La comparaison est sans équivoque : ce sont Québec et Vancouver qui ont dominé la croissance économique au Canada de 2001 à 2018. Leurs PIB par habitant d’âge actif ont augmenté respectivement de 41 % et de 36 %. Viennent ensuite cinq agglomérations, dont Calgary et Montréal, qui ont affiché une croissance cumulée de 20 % à 22 %. Les quatre dernières, dont Edmonton et Ottawa-Gatineau, ont enregistré des croissances de 16 % ou 17 %.

Source : Statistique Canada

Trois constats en ressortent. Premièrement, ce ne sont plus les grandes villes de l’Ontario et de l’Alberta qui dominent comme autrefois la croissance économique par habitant au Canada, mais bien celles du Québec et de la Colombie-Britannique. Le graphique montre que Calgary, Ottawa-Gatineau, Toronto, Kitchener-Waterloo et Edmonton occupent les cinq derniers rangs, tandis que Québec, Vancouver et Montréal se sont emparées des trois premiers.

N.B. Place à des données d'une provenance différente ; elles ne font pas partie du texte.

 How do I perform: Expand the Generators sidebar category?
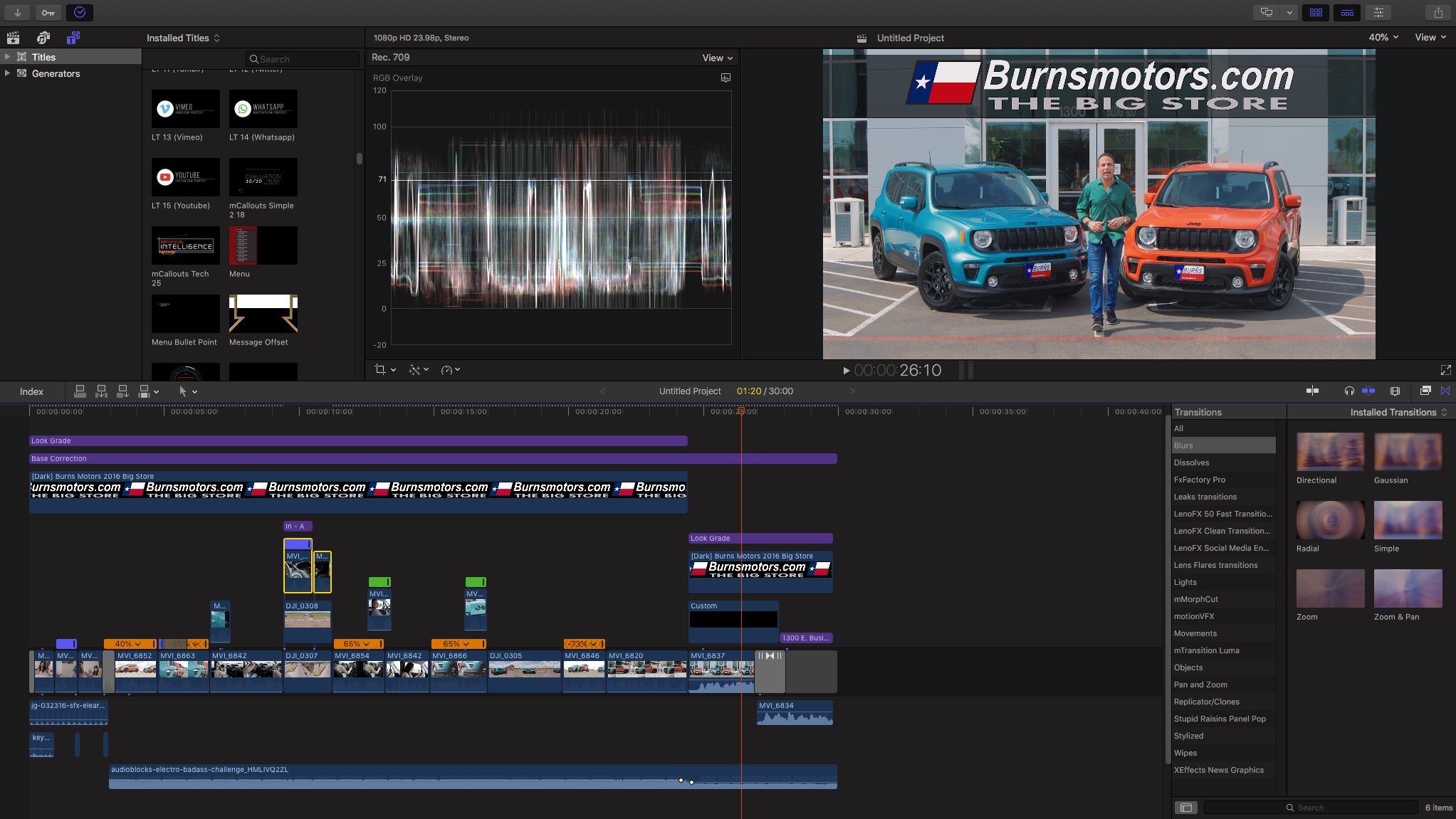7,73
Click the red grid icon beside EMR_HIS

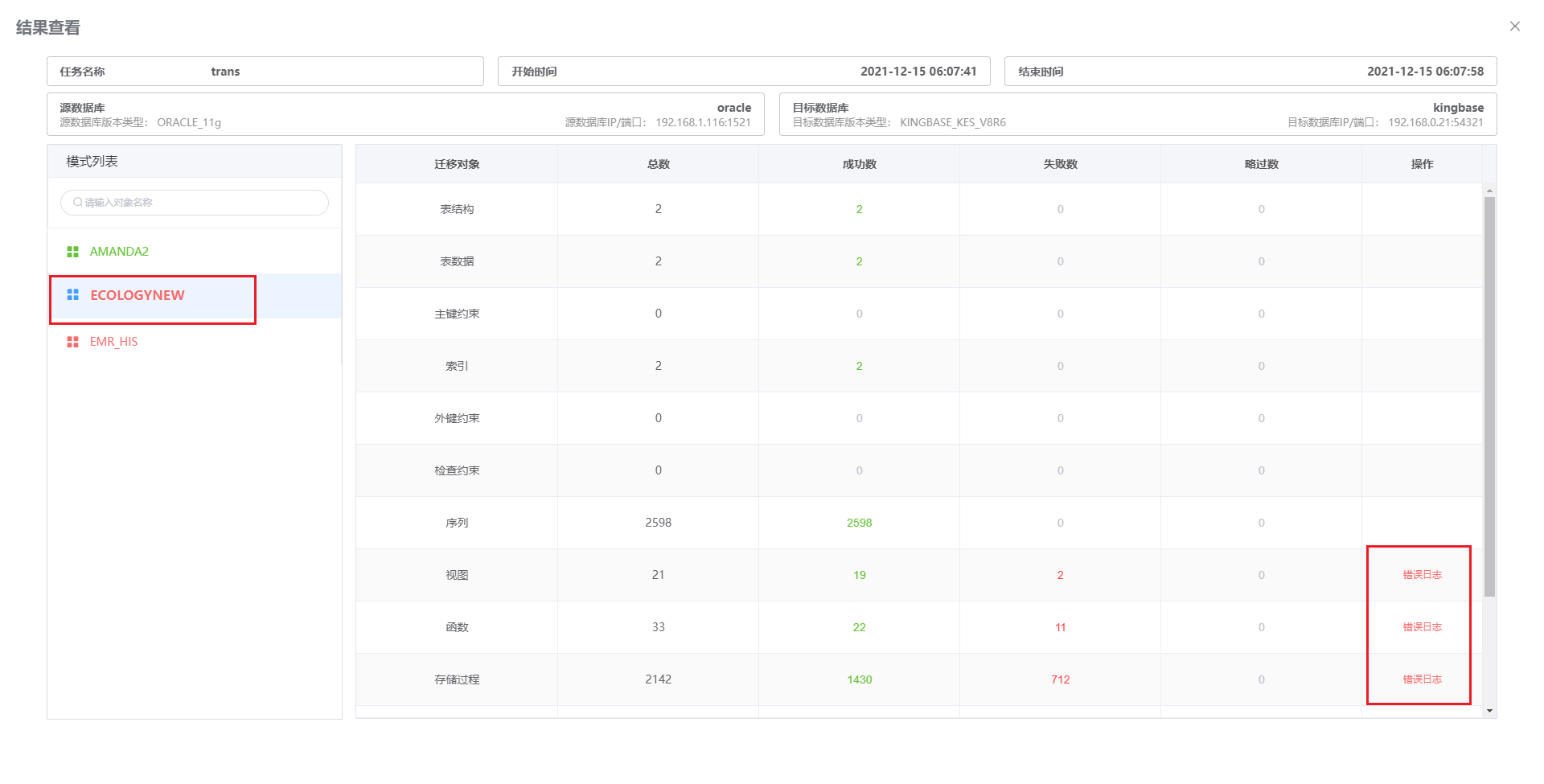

Une analyse plus poussée que j’ai effectuée pour des régions métropolitaines de plus petite taille (de 100 000 à 500 000 habitants), lesquelles incluent Sherbrooke, Saguenay, Trois-Rivières, Victoria, Kelowna et Abbotsford, permet de confirmer que la croissance économique dans les villes a été globalement plus rapide au Québec et en Colombie-Britannique qu’en Ontario et en Alberta.  

Deuxièmement, être plus riche au départ n’assure pas du tout une croissance supérieure à la moyenne. Au contraire, la croissance a été plutôt médiocre dans les quatre villes qui étaient les plus riches en 2001, soit Calgary, Edmonton, Toronto et Ottawa-Gatineau. Concédons que, comme dans une course cycliste, il était un peu plus facile pour Québec, Vancouver et Montréal de suivre les meneurs que pour ces derniers de se détacher du peloton. De 2001 à 2018, l’avance des quatre leaders n’a jamais été éliminée, mais elle a nettement diminué.

Troisièmement, il n’existe pas de lien systématique, positif ou négatif, entre la croissance du PIB par habitant et l’immigration. Aux dernières nouvelles, les immigrés formaient 49 % de la population à Toronto et 7 % à Québec, mais la croissance par habitant de 2001 à 2018 a été deux fois et demie plus rapide à Québec qu’à Toronto. À l’inverse, à Vancouver, le poids important de la population d’immigrés (45 %) n’a pas empêché la région de connaître une performance économique très supérieure à la moyenne.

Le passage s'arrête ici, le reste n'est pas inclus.